WHAT YOU NEED TO DO ::
Rewrite the items below, replacing "GUI agent" with "screen agent" and leaving everything else as it is.

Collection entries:
○ ○ ○ ○

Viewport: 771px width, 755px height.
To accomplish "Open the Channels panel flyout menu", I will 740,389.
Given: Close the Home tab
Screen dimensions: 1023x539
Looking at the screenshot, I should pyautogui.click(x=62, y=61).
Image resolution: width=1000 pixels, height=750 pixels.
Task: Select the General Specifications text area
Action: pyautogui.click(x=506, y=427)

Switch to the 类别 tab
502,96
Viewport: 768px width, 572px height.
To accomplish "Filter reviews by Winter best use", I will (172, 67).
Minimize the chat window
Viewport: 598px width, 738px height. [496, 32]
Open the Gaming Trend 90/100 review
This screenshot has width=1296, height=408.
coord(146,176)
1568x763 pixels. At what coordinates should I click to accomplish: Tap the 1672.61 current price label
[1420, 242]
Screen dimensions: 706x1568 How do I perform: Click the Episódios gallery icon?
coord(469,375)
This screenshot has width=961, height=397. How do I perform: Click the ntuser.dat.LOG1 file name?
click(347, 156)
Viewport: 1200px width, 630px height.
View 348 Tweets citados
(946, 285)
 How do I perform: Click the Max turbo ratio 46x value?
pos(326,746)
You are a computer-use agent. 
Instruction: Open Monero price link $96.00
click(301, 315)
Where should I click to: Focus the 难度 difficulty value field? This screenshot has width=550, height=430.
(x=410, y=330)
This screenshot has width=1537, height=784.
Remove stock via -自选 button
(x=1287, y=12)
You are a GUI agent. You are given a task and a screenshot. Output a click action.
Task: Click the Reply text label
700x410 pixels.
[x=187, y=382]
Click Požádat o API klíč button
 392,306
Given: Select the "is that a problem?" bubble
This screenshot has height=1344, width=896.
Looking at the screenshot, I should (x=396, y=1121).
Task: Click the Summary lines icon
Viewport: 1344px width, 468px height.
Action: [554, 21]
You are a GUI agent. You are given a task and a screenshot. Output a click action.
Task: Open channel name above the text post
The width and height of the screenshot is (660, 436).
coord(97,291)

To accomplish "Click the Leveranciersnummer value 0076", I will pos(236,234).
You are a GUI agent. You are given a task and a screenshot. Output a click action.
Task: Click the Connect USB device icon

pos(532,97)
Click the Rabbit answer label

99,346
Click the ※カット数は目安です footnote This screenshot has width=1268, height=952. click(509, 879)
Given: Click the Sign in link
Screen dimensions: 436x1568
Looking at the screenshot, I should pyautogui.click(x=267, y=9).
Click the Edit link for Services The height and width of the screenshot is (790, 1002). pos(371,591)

○ ○ ○ ○

THE ANSWER ::
Viewport: 771px width, 755px height.
To accomplish "Open the Channels panel flyout menu", I will 740,389.
Given: Close the Home tab
Screen dimensions: 1023x539
Looking at the screenshot, I should pyautogui.click(x=62, y=61).
Image resolution: width=1000 pixels, height=750 pixels.
Task: Select the General Specifications text area
Action: pyautogui.click(x=506, y=427)

Switch to the 类别 tab
502,96
Viewport: 768px width, 572px height.
To accomplish "Filter reviews by Winter best use", I will (172, 67).
Minimize the chat window
Viewport: 598px width, 738px height. [496, 32]
Open the Gaming Trend 90/100 review
This screenshot has width=1296, height=408.
coord(146,176)
1568x763 pixels. At what coordinates should I click to accomplish: Tap the 1672.61 current price label
[1420, 242]
Screen dimensions: 706x1568 How do I perform: Click the Episódios gallery icon?
coord(469,375)
This screenshot has width=961, height=397. How do I perform: Click the ntuser.dat.LOG1 file name?
click(347, 156)
Viewport: 1200px width, 630px height.
View 348 Tweets citados
(946, 285)
 How do I perform: Click the Max turbo ratio 46x value?
pos(326,746)
You are a computer-use agent. 
Instruction: Open Monero price link $96.00
click(301, 315)
Where should I click to: Focus the 难度 difficulty value field? This screenshot has width=550, height=430.
(x=410, y=330)
This screenshot has width=1537, height=784.
Remove stock via -自选 button
(x=1287, y=12)
You are a screen agent. You are given a task and a screenshot. Output a click action.
Task: Click the Reply text label
700x410 pixels.
[x=187, y=382]
Click Požádat o API klíč button
 392,306
Given: Select the "is that a problem?" bubble
This screenshot has height=1344, width=896.
Looking at the screenshot, I should (x=396, y=1121).
Task: Click the Summary lines icon
Viewport: 1344px width, 468px height.
Action: [554, 21]
You are a screen agent. You are given a task and a screenshot. Output a click action.
Task: Open channel name above the text post
The width and height of the screenshot is (660, 436).
coord(97,291)

To accomplish "Click the Leveranciersnummer value 0076", I will pos(236,234).
You are a screen agent. You are given a task and a screenshot. Output a click action.
Task: Click the Connect USB device icon

pos(532,97)
Click the Rabbit answer label

99,346
Click the ※カット数は目安です footnote This screenshot has width=1268, height=952. click(509, 879)
Given: Click the Sign in link
Screen dimensions: 436x1568
Looking at the screenshot, I should pyautogui.click(x=267, y=9).
Click the Edit link for Services The height and width of the screenshot is (790, 1002). pos(371,591)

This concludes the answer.